Repositioning of the teeth in chewing movements obtained at the onset of orthodontic treatments tends to change within the end of the 6-month period from the onset of the treatment in individuals with malocclusion.

Keywords: Masticatory movements, orthodontic treatment, dental occlusion

Introduction

Studies on mastication physiology and chewing patterns have a long history in dentistry. However, it has been observed that less studies were conducted on effect of chewing performance on malocclusion in the literature (1). Furthermore, there is no study found which compares the chewing patterns of young individuals with malocclusion who are about to complete normal occlusion development. Hypothetically, changes in chewing characteristics must be expected within the 6-month period from the onset of the treatment procedure because of changing of tooth movement. In this study chewing performance is measured and benchmarked before and after the study by using a jaw tracker device.

In the literature view, the following methods are commonly used in the studies investigating the chewing function (2): a-Analysis of chewing movements, b-Analysis of chewing muscle activity (Electromyography studies) (3-6) or c-Analysis of chewing process results (analysis of the status just after chewing and before swallowing a food particle) (1,7). Efficiency of restorations, the status before orthodontic studies, chewing analyses during and after the treatment process may provide important information about treatment process and outcomes (8). Thomas et al. (1) obtained the findings indicating that orthodontic treatment process may recover motor functions such as chewing in a pilot study conducted on 15 individuals.
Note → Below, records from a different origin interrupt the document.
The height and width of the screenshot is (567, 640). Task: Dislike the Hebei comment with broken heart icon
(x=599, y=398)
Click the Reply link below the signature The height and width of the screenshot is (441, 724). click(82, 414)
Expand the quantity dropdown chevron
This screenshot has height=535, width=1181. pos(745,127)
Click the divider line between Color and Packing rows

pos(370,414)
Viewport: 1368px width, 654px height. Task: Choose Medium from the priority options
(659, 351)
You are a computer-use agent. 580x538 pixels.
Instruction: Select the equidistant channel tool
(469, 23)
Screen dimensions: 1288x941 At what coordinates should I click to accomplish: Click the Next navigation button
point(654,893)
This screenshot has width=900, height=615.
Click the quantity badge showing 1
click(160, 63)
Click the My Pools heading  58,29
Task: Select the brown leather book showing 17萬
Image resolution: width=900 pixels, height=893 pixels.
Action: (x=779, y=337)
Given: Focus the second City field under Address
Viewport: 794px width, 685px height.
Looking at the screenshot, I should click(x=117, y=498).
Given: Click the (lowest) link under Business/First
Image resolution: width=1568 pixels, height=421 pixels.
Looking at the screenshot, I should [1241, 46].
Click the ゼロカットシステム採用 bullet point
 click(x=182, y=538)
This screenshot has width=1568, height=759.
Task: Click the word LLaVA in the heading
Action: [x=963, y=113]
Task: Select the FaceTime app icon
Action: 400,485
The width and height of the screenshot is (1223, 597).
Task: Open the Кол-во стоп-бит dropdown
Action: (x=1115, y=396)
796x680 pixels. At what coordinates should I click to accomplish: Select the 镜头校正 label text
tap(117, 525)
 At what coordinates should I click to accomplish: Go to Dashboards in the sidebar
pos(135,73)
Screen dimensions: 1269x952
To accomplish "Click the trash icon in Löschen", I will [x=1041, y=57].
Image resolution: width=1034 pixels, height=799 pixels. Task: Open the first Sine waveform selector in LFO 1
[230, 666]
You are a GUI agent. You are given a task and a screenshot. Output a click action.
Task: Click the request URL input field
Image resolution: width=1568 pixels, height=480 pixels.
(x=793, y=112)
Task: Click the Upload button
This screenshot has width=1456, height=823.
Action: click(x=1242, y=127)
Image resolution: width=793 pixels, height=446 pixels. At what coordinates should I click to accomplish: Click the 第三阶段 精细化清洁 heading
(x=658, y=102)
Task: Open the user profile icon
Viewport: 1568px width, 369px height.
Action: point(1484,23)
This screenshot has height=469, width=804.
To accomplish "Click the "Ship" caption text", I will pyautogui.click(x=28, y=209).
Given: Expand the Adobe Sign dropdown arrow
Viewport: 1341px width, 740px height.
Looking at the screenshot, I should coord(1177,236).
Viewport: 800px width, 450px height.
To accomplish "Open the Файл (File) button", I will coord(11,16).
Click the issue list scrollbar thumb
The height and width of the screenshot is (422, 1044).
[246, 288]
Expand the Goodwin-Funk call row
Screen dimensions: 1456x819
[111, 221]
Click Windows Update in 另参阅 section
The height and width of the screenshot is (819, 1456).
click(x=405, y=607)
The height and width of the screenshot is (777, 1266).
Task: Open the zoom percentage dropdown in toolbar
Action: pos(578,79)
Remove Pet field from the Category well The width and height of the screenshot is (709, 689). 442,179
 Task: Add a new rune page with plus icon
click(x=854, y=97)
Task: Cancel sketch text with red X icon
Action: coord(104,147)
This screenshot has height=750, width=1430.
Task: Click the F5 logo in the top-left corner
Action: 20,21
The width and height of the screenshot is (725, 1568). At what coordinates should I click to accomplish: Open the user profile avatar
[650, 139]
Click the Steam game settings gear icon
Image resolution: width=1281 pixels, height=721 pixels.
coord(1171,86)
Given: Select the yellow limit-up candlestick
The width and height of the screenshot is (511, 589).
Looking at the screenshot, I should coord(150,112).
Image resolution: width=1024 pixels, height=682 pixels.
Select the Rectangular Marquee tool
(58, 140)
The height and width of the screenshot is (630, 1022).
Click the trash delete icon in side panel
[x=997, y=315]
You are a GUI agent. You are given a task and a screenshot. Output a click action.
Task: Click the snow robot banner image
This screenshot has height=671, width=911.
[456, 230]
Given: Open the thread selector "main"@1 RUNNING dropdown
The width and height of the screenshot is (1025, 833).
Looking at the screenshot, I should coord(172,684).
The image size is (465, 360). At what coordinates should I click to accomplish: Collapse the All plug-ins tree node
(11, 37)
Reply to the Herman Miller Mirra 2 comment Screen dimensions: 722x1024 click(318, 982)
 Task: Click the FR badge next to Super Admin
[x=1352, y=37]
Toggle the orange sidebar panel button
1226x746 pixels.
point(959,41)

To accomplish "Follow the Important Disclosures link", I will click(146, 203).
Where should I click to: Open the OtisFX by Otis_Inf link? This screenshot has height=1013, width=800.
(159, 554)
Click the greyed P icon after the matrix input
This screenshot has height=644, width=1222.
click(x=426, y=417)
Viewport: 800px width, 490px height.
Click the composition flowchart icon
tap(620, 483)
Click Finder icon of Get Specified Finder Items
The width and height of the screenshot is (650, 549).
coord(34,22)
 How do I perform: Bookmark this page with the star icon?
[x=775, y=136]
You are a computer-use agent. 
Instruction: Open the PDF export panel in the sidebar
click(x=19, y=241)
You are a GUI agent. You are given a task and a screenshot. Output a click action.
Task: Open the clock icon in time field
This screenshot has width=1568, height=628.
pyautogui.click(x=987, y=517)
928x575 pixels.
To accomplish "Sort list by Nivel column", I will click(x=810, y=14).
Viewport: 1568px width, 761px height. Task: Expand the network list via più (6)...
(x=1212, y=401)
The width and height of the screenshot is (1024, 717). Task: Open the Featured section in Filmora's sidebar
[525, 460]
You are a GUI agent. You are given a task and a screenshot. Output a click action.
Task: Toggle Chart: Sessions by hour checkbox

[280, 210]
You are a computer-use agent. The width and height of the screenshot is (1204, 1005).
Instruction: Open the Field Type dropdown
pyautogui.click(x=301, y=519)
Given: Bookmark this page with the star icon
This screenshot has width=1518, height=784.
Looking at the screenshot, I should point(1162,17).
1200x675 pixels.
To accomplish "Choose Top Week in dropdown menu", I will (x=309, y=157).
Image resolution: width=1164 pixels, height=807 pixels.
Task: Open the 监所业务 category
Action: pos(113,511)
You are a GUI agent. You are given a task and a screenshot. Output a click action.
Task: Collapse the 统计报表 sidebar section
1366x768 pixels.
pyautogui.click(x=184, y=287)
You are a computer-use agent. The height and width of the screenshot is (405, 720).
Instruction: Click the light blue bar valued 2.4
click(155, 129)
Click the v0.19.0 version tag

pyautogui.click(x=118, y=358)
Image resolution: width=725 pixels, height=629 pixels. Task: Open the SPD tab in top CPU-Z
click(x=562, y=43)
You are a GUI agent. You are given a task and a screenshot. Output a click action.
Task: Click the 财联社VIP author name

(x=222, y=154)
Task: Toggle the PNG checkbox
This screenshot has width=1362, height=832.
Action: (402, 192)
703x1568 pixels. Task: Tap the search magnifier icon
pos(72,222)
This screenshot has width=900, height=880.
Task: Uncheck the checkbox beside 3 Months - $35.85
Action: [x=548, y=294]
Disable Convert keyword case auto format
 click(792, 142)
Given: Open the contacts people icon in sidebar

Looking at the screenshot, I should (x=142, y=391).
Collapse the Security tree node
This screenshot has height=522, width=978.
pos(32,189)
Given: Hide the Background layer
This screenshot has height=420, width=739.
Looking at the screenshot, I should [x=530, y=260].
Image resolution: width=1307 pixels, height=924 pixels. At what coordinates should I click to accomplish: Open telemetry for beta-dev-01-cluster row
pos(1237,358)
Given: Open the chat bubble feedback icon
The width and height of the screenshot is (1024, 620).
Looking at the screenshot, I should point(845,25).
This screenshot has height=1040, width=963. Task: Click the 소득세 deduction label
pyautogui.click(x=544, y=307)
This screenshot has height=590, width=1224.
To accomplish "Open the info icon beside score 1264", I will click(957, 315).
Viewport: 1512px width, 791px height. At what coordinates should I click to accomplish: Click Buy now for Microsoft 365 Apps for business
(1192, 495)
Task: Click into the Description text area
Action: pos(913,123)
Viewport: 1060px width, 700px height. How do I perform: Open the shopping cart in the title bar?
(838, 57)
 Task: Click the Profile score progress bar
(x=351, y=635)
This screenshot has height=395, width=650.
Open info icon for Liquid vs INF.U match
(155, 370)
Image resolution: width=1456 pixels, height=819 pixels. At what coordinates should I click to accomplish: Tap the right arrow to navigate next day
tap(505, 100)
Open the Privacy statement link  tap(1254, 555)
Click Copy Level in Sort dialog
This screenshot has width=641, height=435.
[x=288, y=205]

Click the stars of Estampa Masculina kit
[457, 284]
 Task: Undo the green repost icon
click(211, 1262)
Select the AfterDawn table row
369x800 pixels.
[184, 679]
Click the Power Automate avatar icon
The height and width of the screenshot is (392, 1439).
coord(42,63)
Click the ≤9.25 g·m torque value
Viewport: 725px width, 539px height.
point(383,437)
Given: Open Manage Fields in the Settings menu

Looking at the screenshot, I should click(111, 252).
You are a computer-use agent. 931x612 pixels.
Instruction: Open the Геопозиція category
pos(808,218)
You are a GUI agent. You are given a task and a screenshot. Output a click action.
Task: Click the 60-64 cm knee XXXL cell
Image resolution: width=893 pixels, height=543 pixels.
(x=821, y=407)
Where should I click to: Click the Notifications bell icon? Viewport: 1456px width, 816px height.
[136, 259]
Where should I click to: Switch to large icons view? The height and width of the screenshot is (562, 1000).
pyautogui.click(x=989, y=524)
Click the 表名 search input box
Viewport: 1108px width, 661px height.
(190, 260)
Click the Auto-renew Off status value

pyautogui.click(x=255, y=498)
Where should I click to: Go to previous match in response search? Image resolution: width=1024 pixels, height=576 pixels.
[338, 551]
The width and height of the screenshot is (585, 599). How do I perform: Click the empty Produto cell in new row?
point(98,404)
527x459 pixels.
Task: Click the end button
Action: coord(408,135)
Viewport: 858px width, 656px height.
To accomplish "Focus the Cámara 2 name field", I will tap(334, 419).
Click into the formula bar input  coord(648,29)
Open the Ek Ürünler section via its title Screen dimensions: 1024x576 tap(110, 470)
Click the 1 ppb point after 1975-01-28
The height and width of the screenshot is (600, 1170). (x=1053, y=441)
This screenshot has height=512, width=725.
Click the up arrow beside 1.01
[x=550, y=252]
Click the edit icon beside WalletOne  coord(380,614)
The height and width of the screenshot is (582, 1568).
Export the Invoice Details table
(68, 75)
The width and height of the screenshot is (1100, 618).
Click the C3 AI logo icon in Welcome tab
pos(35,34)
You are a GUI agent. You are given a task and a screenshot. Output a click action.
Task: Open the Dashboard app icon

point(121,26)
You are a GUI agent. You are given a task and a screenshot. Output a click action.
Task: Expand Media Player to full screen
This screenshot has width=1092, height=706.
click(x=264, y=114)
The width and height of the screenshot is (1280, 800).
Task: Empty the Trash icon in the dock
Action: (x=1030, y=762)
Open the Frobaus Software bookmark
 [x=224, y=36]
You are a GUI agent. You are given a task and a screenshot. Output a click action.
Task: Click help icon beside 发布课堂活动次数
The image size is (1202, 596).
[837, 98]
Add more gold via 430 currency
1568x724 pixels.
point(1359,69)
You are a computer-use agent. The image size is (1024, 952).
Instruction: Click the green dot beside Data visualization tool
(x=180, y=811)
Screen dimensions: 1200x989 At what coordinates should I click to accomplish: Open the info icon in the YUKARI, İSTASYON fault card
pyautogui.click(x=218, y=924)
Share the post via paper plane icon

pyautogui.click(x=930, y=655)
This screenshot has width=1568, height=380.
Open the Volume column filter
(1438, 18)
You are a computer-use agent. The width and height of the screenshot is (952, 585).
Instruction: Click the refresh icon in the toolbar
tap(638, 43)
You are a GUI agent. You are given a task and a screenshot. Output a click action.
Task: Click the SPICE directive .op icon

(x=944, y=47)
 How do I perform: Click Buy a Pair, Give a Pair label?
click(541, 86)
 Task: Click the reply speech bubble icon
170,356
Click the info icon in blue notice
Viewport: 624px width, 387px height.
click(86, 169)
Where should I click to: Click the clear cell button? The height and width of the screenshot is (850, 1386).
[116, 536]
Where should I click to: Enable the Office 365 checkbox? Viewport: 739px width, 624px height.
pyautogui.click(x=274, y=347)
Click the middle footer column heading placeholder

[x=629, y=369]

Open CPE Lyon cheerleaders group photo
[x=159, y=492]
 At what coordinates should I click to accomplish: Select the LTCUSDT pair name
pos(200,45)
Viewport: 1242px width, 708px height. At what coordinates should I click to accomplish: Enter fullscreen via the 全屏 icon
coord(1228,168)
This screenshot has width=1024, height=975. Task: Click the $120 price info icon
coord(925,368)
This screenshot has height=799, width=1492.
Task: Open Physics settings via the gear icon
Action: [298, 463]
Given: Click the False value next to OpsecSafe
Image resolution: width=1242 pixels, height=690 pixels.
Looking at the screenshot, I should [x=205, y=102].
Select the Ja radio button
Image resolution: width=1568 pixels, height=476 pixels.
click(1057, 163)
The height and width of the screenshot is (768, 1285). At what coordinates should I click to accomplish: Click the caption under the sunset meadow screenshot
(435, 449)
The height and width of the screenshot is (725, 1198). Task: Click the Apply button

No study has been found that focuses on the change of chewing patterns in the groups with orthodontic malocclusion on the individuals with class 1 occlusion and on the control group in the literature (9).

The chewing pattern is a periodical and functional movement style and aims to break down, mesh and prepare the food for digestion. All receptors in the system are enabled to create such function (3). A central pattern generator and associated motor neurons control strength, form, opening and closing durations and occlusion durations of biting forces and prevent damage of the organs in peripheral nervous system (10,11).

In a manuscript published by Hill (2), chewing cycle has three main components as follows; opening time (OT), closing time (CT) and occlusal time (OcT). Normal cycle duration varies between 600 and 900 miliseconds and each phase is roughly 1/3 of total chewing cycle. The OcT is slightly less than 1/3 of total chewing time. Record of chewing movements are observed at three planes as frontal, sagittal and horizontal. The most commonly used material used for chewing movements is the gum. Pattern of the chewing movement also depends on the food. Opening phase and closing phase were detected as 225±25 msec whereas occlual phase was 200±25 msec (10,12). The disoders during occlusal phase of teeth contacts of chewing phase would affect harmonization of the chewing system and cause pathological changes in the joints (13).

Analysis of temporomandibular joint (TMJ) under a load during functioning is important for operation for joint problems. Restructuring and recreation of TMJ with realistic anatomic and kinematic data is the only method providing an in vivo, three dimensional, dynamic and real time quantitative aspect to the relation between articulation surfaces of a joint (14).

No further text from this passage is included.